La cour d’appel de Bruxelles a jugé ainsi dans un arrêt du 21 mars 2008 concernant un intermédiaire qui achetait des produits auprès d’un fournisseur et les revendait ensuite à des supermarchés. Le prix d’achat auprès du fournisseur était fixe et non négociable. Vu la forte position de négociation des supermarchés, l’intermédiaire ne pouvait fixer ses prix de vente de manière à faire du bénéfice. Afin de remédier à cette situation, le fournisseur accepta de lui verser une commission sur chaque vente à des supermarchés. Cette commission était calculée sur un prix de vente “théorique“, indépendant des prix de vente réels et des réductions accordées aux supermarchés. De cette manière, l’intermédiaire était assuré de faire du bénéfice, quel que fût son prix de vente. Pour cette raison, la cour a jugé que l’intermédiaire ne supportait pas le risque d’une baisse des prix de revente aux supermarchés et que, par conséquent, l’intermédiaire ne pouvait être qualifié de concessionnaire. Le fait qu’il supportait d’autres risques, comme le financement d’un stock et le risque que sa clientèle serait insolvable, ne suffisait pas pour la cour, d’autant plus que le risque d’insolvabilité était très limité vu la nature de la clientèle.

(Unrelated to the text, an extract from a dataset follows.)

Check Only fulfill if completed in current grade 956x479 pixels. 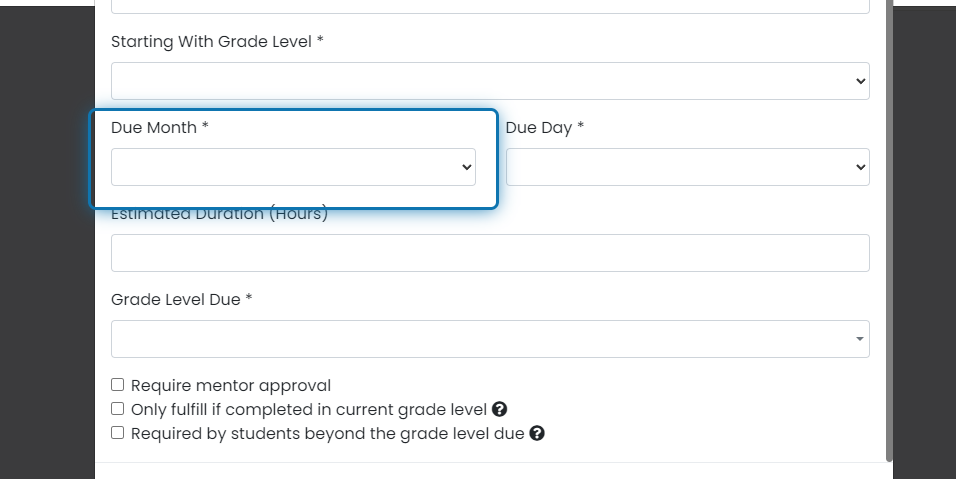click(x=118, y=408)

Un pourvoi en cassation a été introduit contre cet arrêt. Dans un arrêt du 30 avril 2010, la Cour de cassation a jugé que le simple fait que l’intermédiaire était assuré, grâce aux commissions, d’une marge bénéficiaire fixe, ne suffisait pas pour conclure que l’on ne pouvait qualifier l’intermédiaire de concessionnaire. C’était d’autant moins le cas que la cour d’appel avait constaté que l’intermédiaire achetait les produits du fournisseur pour les revendre, finançait la constitution du stock et supportait en outre le risque de l’insolvabilité de sa clientèle, même si ce risque était extrêmement faible.
Ce faisant, la Cour de cassation prend distance d’une certaine doctrine et d’une certaine jurisprudence qui considèrent que l’intermédiaire doit supporter tous les risques économiques liés à la distribution des produits du fournisseur pour pouvoir bénéficier de la protection de la loi sur les concessions de vente. La Cour semble même suggérer qu’il n’est pas pertinent de savoir si l’intermédiaire supporte ou non les risques économiques, et qu’il suffit que l’intermédiaire reçoive du fournisseur le droit d’acheter les produits de ce dernier en vue de leur revente.